Purpose: To analyse the association of body weight with hospital mortality of adult patients supported with veno-venous extracorporeal membrane oxygenation (VV ECMO).
Methods: Retrospective analysis of the international Extracorporeal Life Support Organization (ELSO) registry. Univariate and multivariable logistic regression analyses were used to estimate the odds ratio (OR) of hospital death for each body weight quartile. Adjustment was made for demographic, physiologic and ECMO-related characteristics. We undertook a similar analysis for the subgroup of patients with confirmed H1N1 infection on VV ECMO.

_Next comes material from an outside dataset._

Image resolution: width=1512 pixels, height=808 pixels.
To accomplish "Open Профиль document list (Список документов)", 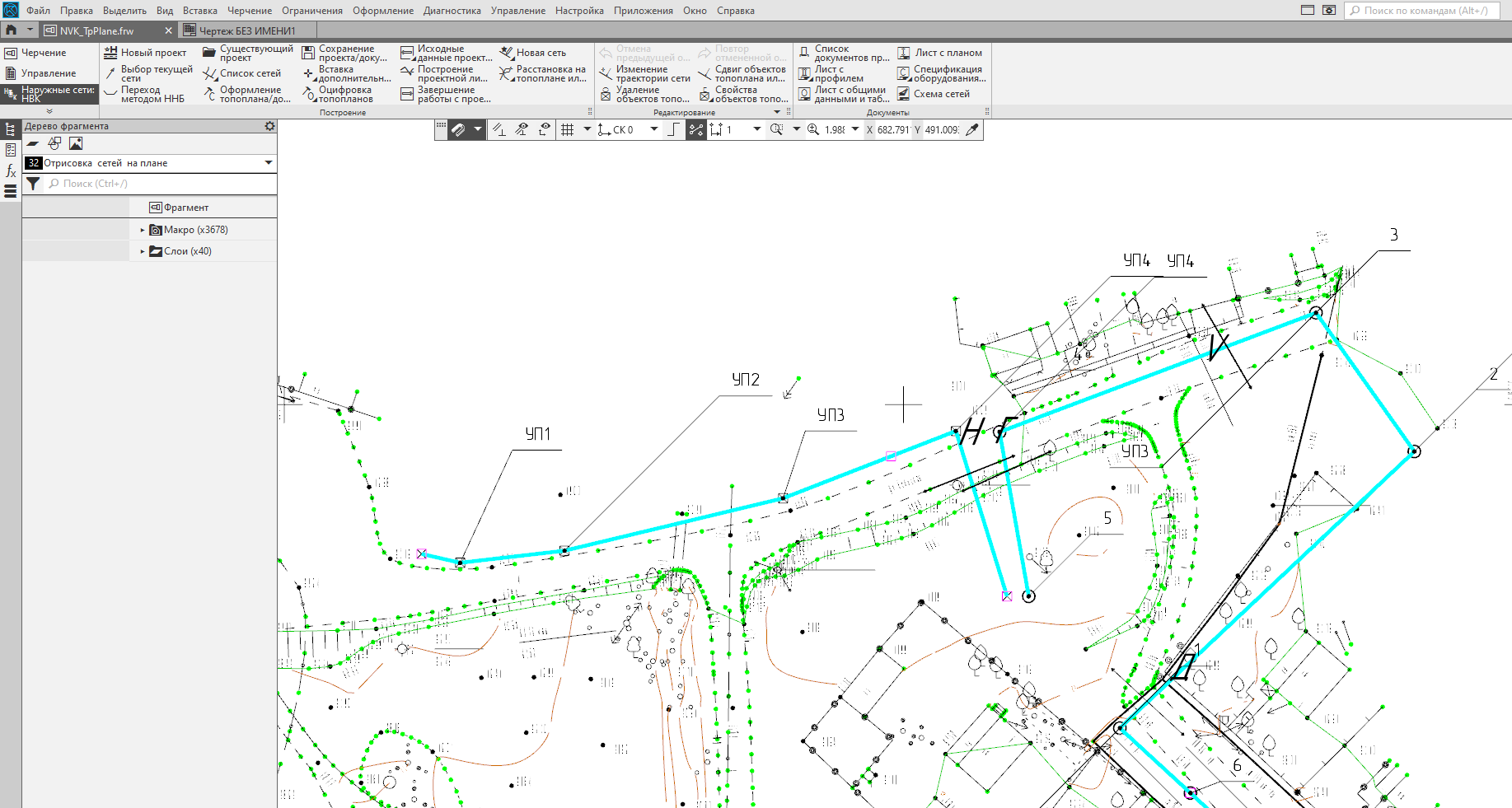I will [x=844, y=54].
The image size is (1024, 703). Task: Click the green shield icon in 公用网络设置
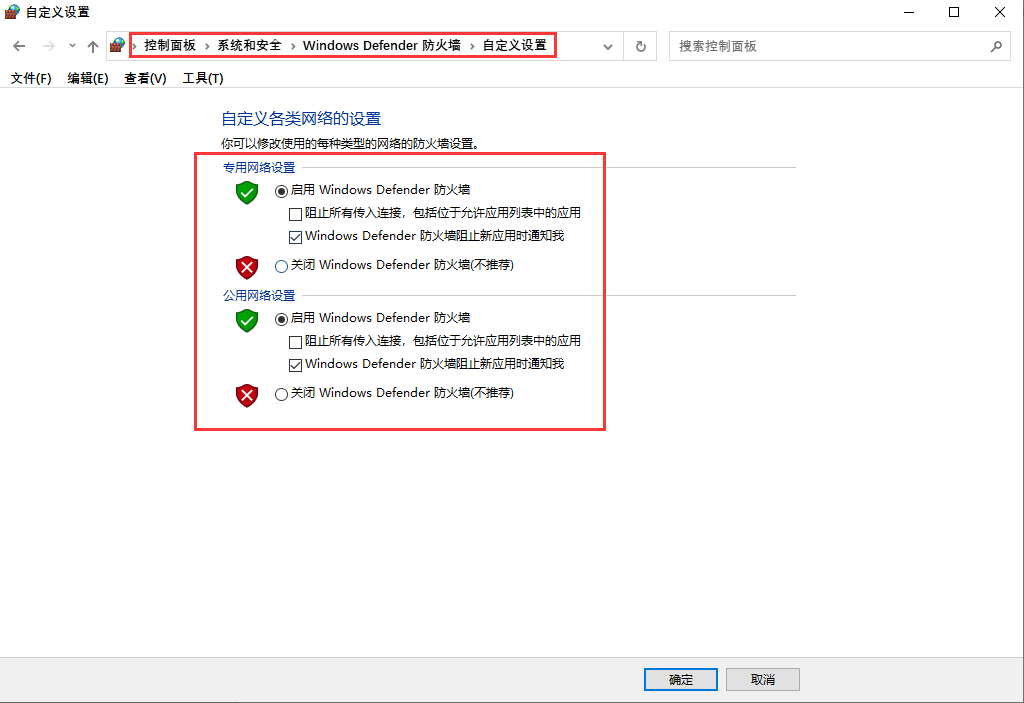[x=246, y=321]
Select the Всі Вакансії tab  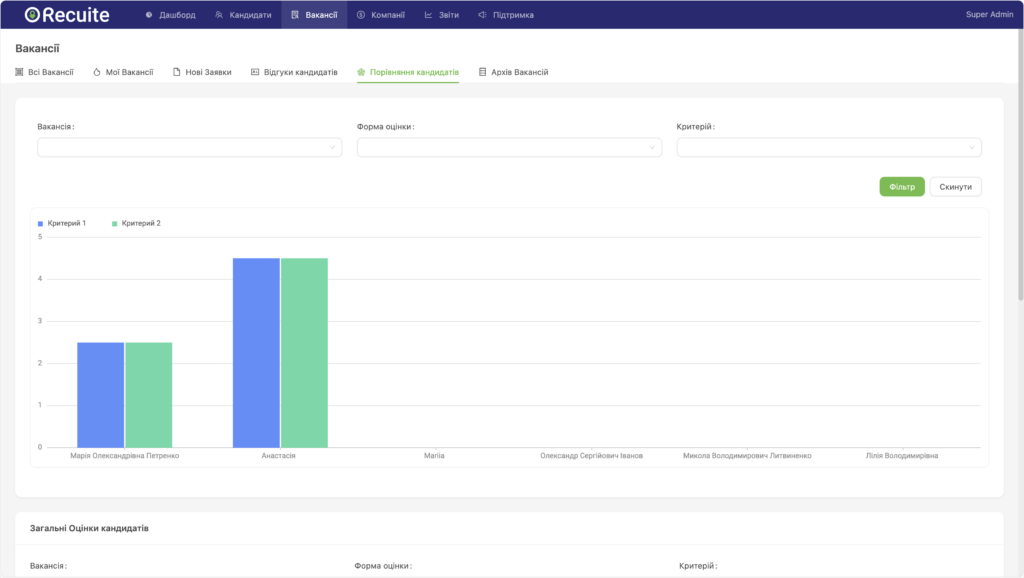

Results: The study group consisted of 1,334 adult patients supported with VV ECMO between 2005 and 2011 with a median (Q1, Q3) body weight of 80 kg (69, 101 kg). Univariate analysis identified increased body weight to be associated with a reduced risk of death. In multivariable analysis, only age greater than 53 years, primary diagnosis other than pneumonia and intubation time longer than 3 days prior to initiation of ECMO were independent risk factors for mortality, whereas the association between high body weight and adjusted risk of death (OR 0.73, 95% CI 0.52-1.04, P = 0.08) was no longer statistically significant. The body weight of the 196 patients with confirmed H1N1 infection was significantly higher than that of the remaining study group. Body weight was not significantly associated with risk of death for these patients either (univariate OR for Q4 vs. Q1: 0.75, 95% CI 0.33-1.72, P = 0.49).
Conclusions: Increased body weight was not a risk factor for hospital mortality in adult patients who required support with VV ECMO. High body weight should therefore not be regarded as a contraindication to initiation of VV ECMO in adult patients. Data collection and reporting that include patient height in addition to body weight would facilitate future research into the association of obesity with outcome of ECMO patients.